Elevated Expression of HSP72 in the Prefrontal Cortex and Hippocampus of Rats Subjected to Chronic Mild Stress and Treated with Imipramine
Round 1
Reviewer 1 Report
Comments and Suggestions for Authors
General comments
The manuscript was written very careful, and with a good knowledge of the field. In addition, the corresponding author is a very knowledge person of the field. This article is already published at Pre-prings.org https://doi.org/10.20944/preprints202311.0276.v1, not sure if IJMS will be happy with this. But the topic of the publication is very novel and original. However, most of the data is not significant. Although the author is taking a great advantage of the few pieces of data that was significant, to get an appropriate conclusion. I suggest the author to look more into downstream proteins with some interaction with HSP70, maybe the CMS treatment might be having a higher impact on those proteins. That should increase the chances of getting a bigger picture of CMS and significant data as well.
Particular comments
Figure 1. The animal model reacted well to the stress (CMS), also the stress non-reactive looks good. So the animal preparation was a very good designed.
In table 1, only HPS90A mRNA levels, in HIP was significant for one of the conditions.
Table 2 and 3, nothing is significant. I recommend to remove the tables and just mention them briefly in results.
Figure 2. I many times, mRNA levels might changes but not protein levels. In case of figure 2, only mRNA levels changed for “stress IMI no resp”. In my opinion "mRNA levels is not adding nothing new to the paper, but the protein levels is good, imipramine is restoring normal levels of HSP72. I recommend the author to eliminate the figure of "mRNA expression" only, and leave the western blot.

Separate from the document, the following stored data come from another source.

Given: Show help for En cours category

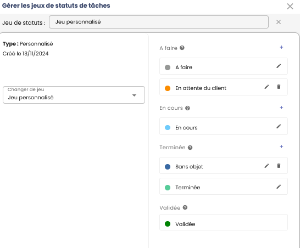Looking at the screenshot, I should (187, 108).
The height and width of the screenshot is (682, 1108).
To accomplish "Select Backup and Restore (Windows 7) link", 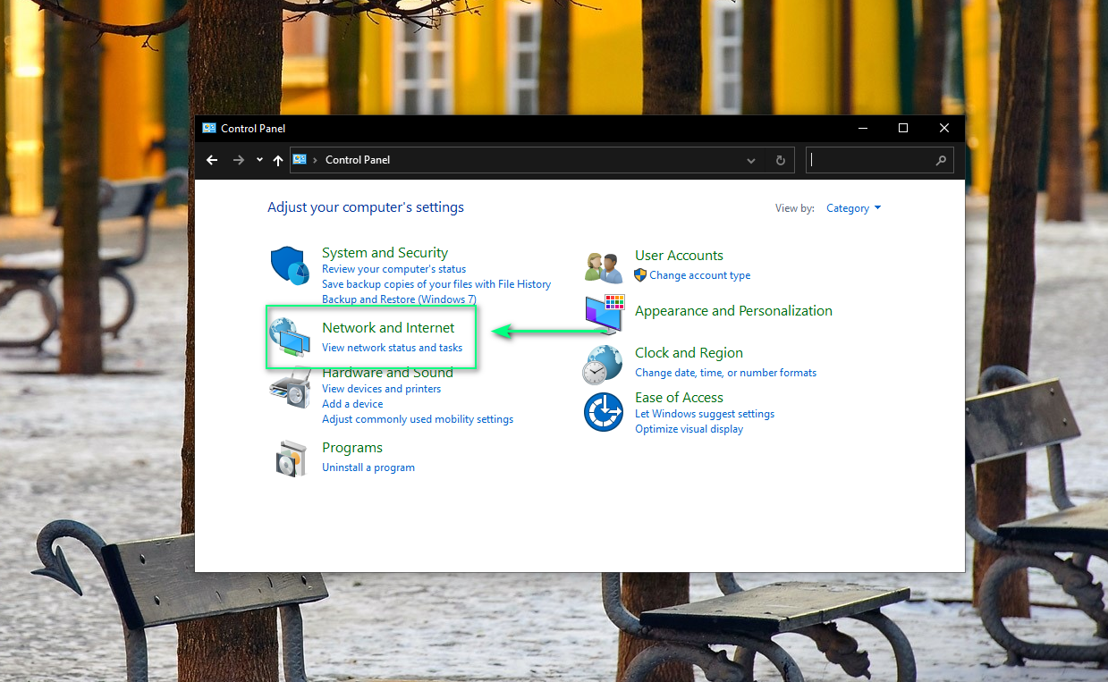I will click(399, 299).
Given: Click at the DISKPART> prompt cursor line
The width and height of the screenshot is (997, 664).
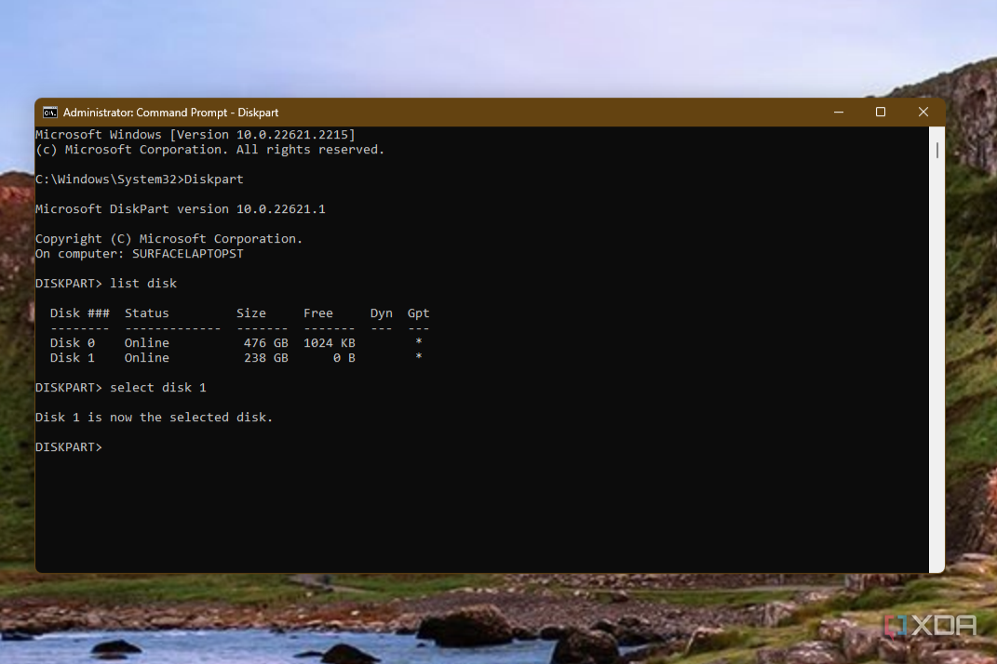Looking at the screenshot, I should [69, 446].
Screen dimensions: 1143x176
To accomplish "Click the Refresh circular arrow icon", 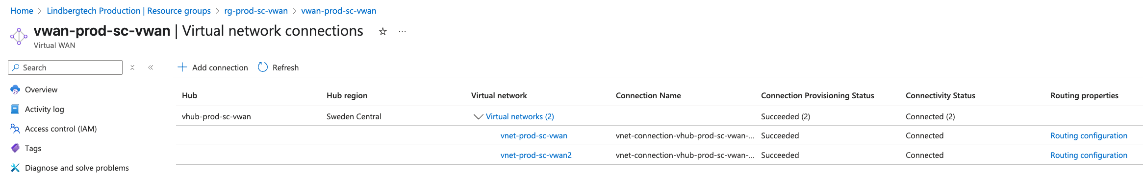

Figure 3. The "mRNA expression" figure is not adding nothing to the article. I recommend to eliminate the figure of "RNA expression only", and leave the western blot.
Figure 4. Although there is significant data for the "HSP90B mRNA levels", there is nothing for the protein levels (western blot). Again the figure is not adding nothing to the paper, I recommend to remove the figure and just mention it briefly in results.
Table 4, Nothing is significant in this table. I recommend to remove this table and just mention it briefly in results.
Figure 5. Just looking up for co-localization between HSP72 or HSP90B with NeuN is not enough. They might overlay, but might not co-localize. I will strong recommend the author to acquire Z-stacks images, which is a compilation of photographs taken at a set interval between the first and last lanes of focus, that will allow you to do a 3D image of your tissue, to really determine if the HSP72 or HSP90B are co-localized in neurons (NeuN).
Author Response
Please see the attachment.
Author Response File: Author Response.pdf
Reviewer 2 Report
Comments and Suggestions for AuthorsThe paper evaluated the HSPs protein in two protocols of depressive model.
I belive that the most interesting results are the non-stress reactive and the IMI nonrespond groups which are almost not discuss in the manuscript. The discussion is to long. It should be more direct, discussing the results that the authors found.
The authors have others results to suport their discussion? Why only the HSPs were studied?
Author Response
Please see the attachment
Author Response File: Author Response.pdf
Round 2
Reviewer 1 Report
Comments and Suggestions for AuthorsI don't have any comments, the authors addressed my concerns.